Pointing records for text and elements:
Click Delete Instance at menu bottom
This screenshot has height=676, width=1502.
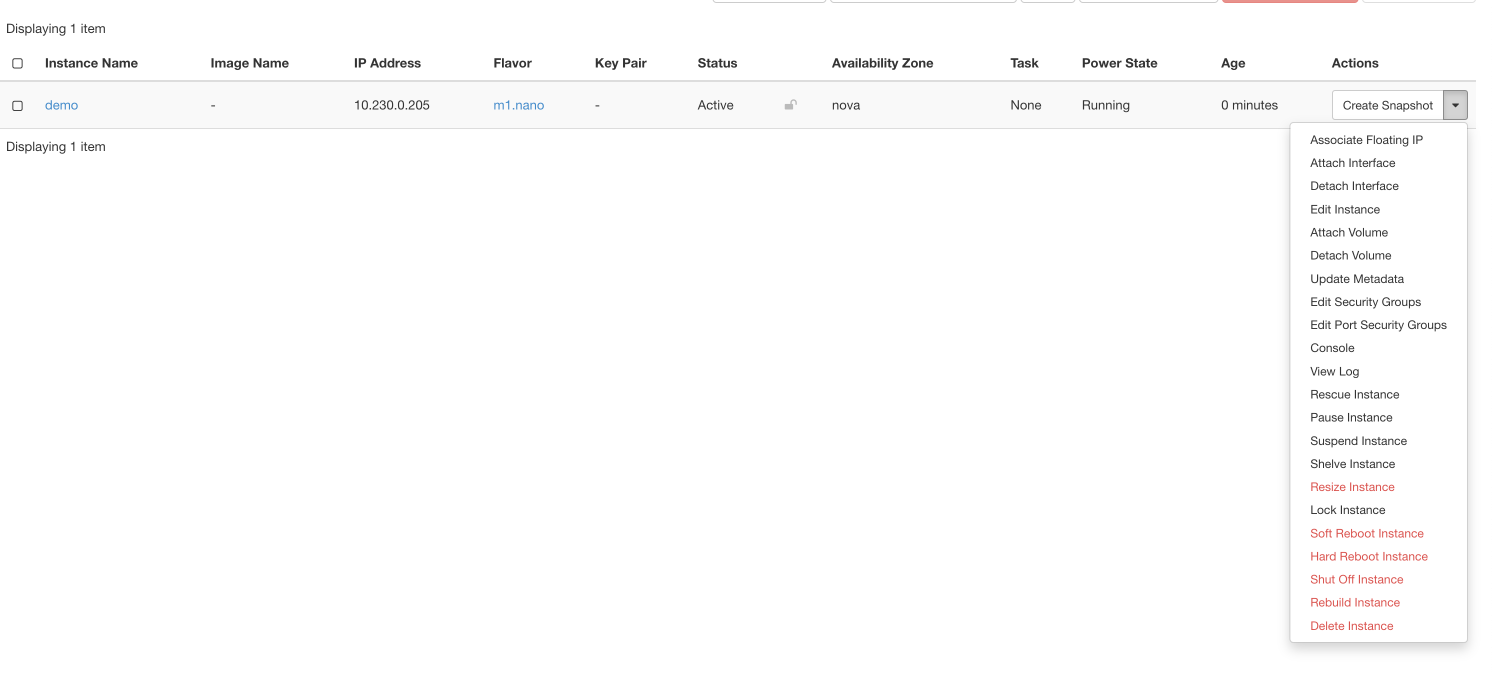point(1351,626)
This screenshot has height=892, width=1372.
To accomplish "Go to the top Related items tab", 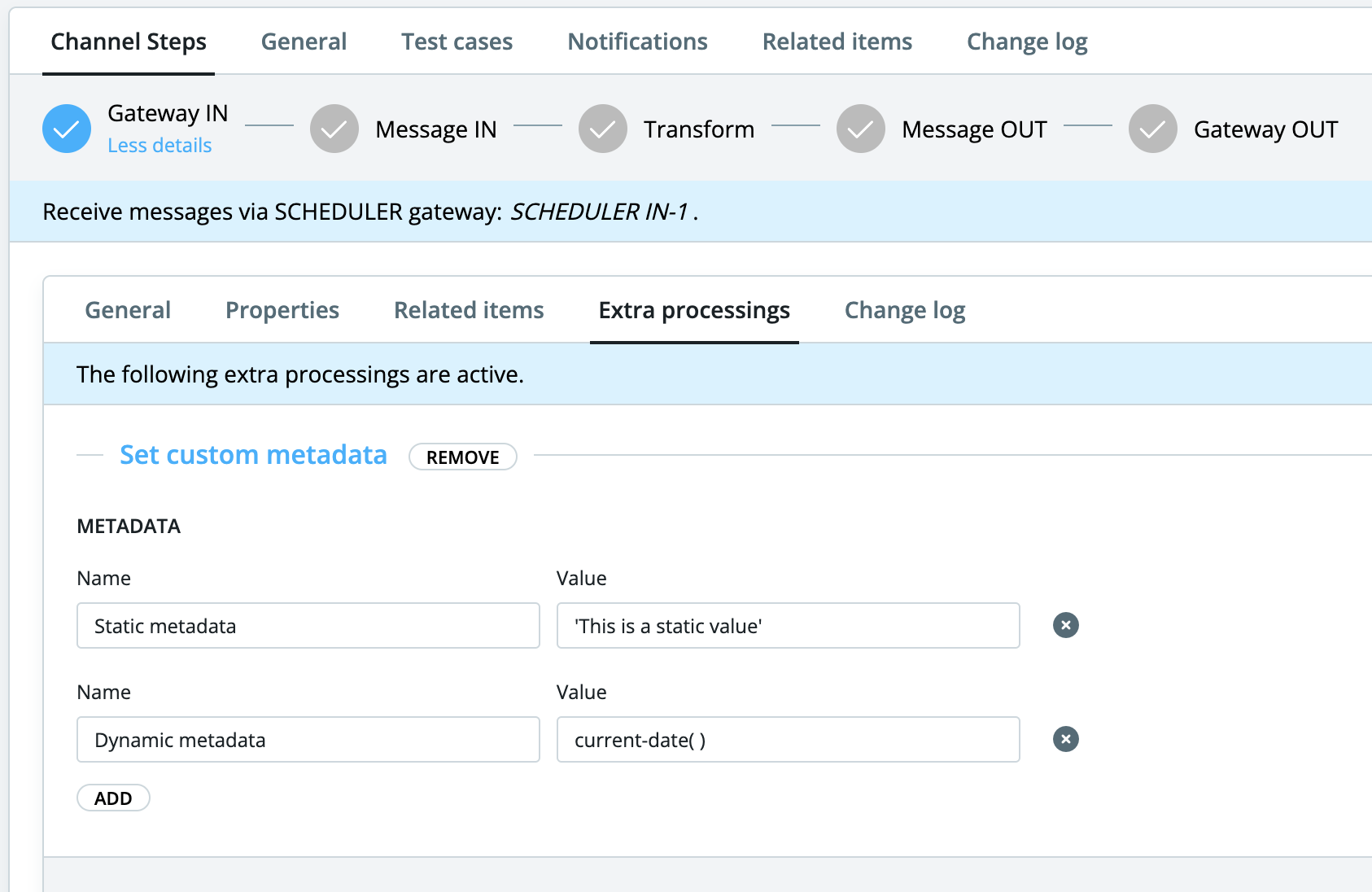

**What the task asks:** Rewrite each line of the material above as a numbered list, skipping any blank lines and leaving the pictures out.

**The result:**
1. Click Delete Instance at menu bottom
2. This screenshot has height=676, width=1502.
3. point(1351,626)
4. This screenshot has height=892, width=1372.
5. To accomplish "Go to the top Related items tab", 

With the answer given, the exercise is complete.